04Which is growing faster — TPCS or WWD?
By revenue growth (latest reported year), TechPrecision Corporation (TPCS) is pulling ahead at 7.
7% versus 7. 3% for Woodward, Inc. (WWD). On earnings-per-share growth, the picture is similar: TechPrecision Corporation grew EPS 64. 2% year-over-year, compared to 19. 6% for Woodward, Inc.. Over a 3-year CAGR, TPCS leads at 15. 2% annualised revenue growth. Higher growth typically commands a higher valuation multiple — check whether the premium P/E or P/S is justified by the growth rate using the PEG ratio.
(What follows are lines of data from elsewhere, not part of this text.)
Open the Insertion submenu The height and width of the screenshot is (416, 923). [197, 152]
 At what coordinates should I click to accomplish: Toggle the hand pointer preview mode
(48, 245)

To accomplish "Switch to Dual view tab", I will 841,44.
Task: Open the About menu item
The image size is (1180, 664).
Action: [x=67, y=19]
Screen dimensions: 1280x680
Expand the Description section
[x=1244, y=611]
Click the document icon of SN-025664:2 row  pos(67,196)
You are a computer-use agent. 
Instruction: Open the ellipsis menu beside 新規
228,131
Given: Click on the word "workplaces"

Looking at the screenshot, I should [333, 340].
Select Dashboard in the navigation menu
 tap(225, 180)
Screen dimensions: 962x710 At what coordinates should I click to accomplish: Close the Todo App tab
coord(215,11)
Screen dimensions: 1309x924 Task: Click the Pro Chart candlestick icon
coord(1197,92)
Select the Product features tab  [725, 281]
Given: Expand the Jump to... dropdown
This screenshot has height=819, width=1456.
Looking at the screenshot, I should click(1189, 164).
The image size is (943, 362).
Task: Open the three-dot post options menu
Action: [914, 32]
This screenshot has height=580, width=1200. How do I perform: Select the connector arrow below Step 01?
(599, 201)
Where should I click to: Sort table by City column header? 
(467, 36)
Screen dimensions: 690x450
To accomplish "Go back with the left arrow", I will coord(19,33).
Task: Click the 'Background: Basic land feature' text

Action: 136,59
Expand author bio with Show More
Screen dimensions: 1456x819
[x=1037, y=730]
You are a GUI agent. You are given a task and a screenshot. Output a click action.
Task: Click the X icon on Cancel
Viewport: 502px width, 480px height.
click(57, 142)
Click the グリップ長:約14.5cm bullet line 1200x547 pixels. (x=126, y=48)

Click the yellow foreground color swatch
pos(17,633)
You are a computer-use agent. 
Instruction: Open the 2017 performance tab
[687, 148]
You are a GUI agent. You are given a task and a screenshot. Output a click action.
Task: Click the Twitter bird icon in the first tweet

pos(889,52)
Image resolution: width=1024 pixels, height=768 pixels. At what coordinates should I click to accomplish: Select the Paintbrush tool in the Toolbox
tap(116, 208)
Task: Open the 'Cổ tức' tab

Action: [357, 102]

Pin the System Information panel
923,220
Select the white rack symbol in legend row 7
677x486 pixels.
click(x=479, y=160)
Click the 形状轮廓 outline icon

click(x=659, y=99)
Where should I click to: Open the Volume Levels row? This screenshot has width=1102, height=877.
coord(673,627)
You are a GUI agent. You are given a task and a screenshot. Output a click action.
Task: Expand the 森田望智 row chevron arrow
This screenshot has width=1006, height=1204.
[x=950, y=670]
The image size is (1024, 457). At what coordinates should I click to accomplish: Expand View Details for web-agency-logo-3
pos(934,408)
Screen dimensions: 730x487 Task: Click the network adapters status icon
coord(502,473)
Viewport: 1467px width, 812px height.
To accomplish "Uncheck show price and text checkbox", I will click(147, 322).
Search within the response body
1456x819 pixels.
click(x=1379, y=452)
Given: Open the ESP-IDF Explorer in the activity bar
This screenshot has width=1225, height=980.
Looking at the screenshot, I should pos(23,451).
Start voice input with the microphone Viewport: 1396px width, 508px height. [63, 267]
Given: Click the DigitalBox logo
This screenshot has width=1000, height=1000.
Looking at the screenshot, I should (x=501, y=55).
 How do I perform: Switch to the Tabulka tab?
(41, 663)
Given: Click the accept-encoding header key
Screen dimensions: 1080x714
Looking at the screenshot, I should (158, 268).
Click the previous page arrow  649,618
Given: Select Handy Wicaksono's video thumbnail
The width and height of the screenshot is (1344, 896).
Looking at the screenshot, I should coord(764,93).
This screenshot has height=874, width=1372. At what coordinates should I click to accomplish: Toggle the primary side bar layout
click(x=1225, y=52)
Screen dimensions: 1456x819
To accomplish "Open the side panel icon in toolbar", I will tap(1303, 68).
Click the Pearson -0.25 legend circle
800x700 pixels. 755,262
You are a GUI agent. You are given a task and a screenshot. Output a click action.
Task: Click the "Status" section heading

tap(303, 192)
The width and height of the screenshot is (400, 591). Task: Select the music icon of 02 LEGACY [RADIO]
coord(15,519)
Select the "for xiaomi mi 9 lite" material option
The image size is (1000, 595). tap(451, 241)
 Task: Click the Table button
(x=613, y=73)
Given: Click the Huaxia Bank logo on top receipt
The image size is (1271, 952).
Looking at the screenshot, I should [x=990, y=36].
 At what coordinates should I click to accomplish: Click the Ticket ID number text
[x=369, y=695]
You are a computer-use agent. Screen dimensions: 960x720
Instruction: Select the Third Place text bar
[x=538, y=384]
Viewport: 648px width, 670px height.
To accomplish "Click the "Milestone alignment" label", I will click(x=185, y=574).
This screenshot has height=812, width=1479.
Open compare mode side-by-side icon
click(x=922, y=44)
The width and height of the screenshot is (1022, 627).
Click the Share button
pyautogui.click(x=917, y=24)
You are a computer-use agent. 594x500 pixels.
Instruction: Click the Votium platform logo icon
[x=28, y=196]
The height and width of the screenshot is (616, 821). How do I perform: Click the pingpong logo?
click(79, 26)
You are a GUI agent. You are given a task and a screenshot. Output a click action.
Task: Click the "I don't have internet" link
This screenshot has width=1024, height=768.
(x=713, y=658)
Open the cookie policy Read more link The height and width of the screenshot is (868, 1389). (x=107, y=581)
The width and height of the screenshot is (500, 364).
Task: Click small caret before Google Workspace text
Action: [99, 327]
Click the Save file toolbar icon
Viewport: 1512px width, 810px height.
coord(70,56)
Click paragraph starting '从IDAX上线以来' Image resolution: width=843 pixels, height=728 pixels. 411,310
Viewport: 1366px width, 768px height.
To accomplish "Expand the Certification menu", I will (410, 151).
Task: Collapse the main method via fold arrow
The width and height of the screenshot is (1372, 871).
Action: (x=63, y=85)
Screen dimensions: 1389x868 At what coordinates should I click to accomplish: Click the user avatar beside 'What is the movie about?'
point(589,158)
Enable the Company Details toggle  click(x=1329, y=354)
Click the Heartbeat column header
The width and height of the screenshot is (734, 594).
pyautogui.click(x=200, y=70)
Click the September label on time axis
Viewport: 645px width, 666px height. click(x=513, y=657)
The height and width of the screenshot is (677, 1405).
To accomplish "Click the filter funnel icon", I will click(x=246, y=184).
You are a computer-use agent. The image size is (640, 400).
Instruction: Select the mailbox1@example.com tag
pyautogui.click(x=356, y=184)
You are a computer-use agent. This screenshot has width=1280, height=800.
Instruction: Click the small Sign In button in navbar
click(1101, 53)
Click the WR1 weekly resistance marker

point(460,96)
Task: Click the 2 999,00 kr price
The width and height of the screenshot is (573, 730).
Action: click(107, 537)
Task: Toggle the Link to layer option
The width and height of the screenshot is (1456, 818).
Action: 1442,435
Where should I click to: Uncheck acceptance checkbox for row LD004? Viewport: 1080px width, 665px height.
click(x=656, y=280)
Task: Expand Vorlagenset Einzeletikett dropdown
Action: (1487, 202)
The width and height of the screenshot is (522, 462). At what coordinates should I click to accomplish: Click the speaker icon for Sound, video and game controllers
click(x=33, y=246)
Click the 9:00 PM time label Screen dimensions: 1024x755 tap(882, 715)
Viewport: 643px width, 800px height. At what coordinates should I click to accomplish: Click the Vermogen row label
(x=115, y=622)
05Which has better profit margins — TPCS or WWD?
Woodward, Inc.
(WWD) is the more profitable company, earning 12. 4% net margin versus -8. 1% for TechPrecision Corporation — meaning it keeps 12. 4% of every revenue dollar as bottom-line profit. Operating margin tells a similar story: WWD leads at 14. 3% versus -6. 3% for TPCS. At the gross margin level — before operating expenses — WWD leads at 26. 8%, reflecting greater pricing power or product mix advantage. Stronger margins indicate durable pricing power, lower cost of revenue, or higher mix of software/services. They are one of the clearest signs of business quality.
06Which pays a better dividend — TPCS or WWD?
In this comparison, WWD (0.
3% yield) pays a dividend. TPCS does not pay a meaningful dividend and should not be held primarily for income.
07Is TPCS or WWD better for a retirement portfolio?
For long-horizon retirement investors, TechPrecision Corporation (TPCS) is the stronger choice — it scores higher on the combination of lower volatility, dividend reliability, and long-term compounding (low volatility (β 0.
88), +415. 0% 10Y return). Both have compounded well over 10 years (TPCS: +415. 0%, WWD: +600. 0%), confirming both are viable long-term holds — but the lower-volatility option typically results in less emotional selling during corrections. Retirement portfolios generally favour predictability over maximum returns. Consult a financial advisor before making allocation decisions.
08What are the main differences between TPCS and WWD?
Both stocks operate in the Industrials sector, making this a peer-level intra-sector comparison — the same macro tailwinds and headwinds will affect both.
These fundamental differences mean investors should not choose between them on a single metric — the "better stock" depends entirely on which of these characteristics aligns with your investment strategy.